Filter the records, keeping every line that has the string "This".

[Stored data entries]
BEGIN
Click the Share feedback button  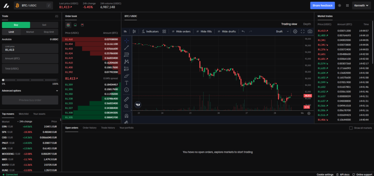tap(323, 5)
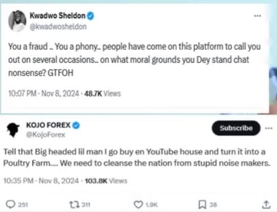Open Kwadwo Sheldon's profile avatar
Screen dimensions: 277x212
[x=17, y=21]
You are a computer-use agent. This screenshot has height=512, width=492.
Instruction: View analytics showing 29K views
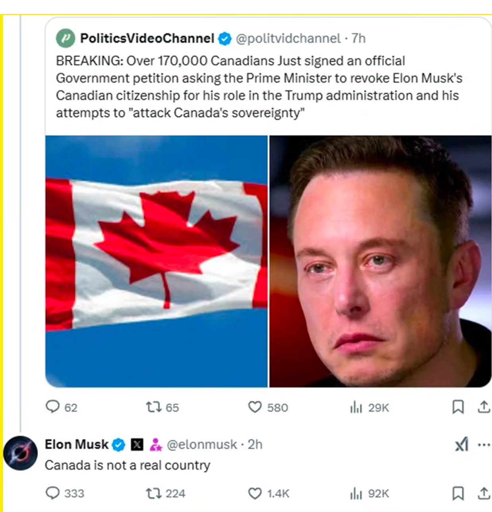356,407
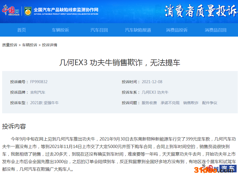Click the brand value 吉利汽车
The width and height of the screenshot is (238, 176).
[38, 92]
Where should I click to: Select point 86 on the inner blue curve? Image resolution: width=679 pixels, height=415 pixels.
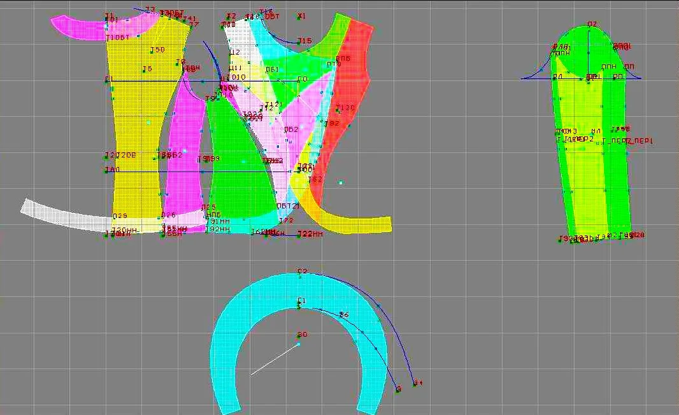coord(344,314)
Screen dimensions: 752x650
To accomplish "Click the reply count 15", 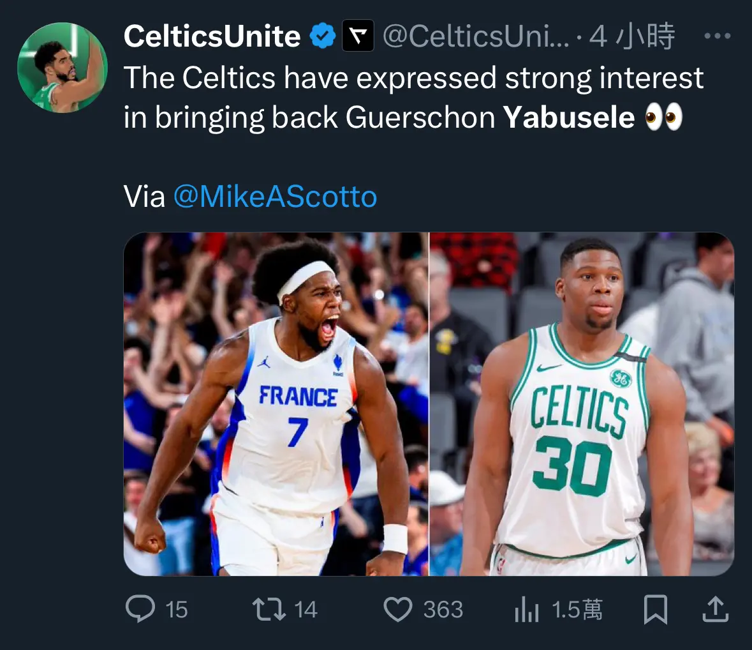I will [x=177, y=610].
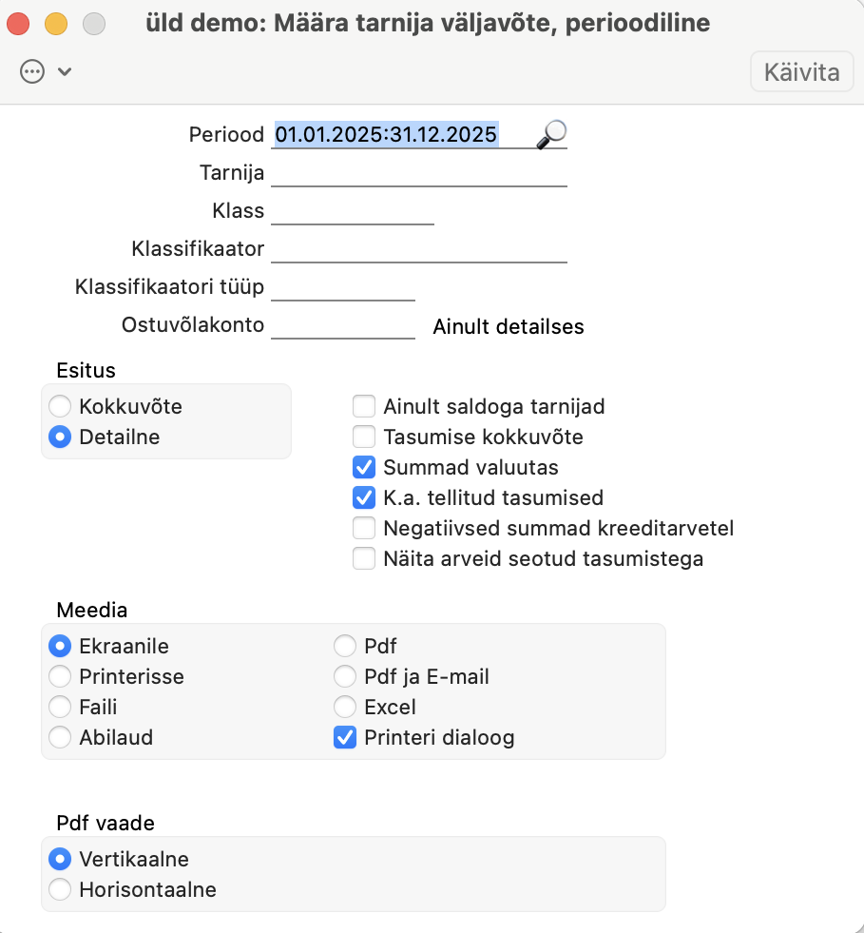
Task: Open the ellipsis actions menu icon
Action: pyautogui.click(x=32, y=71)
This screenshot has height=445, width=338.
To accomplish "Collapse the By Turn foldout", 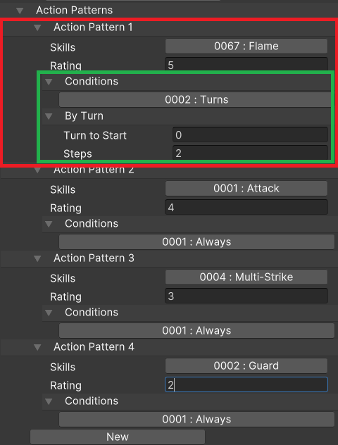I will [49, 116].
END
Reply to the exercise
You are a computer-use agent. This screenshot has height=512, width=492.
This screenshot has height=445, width=338.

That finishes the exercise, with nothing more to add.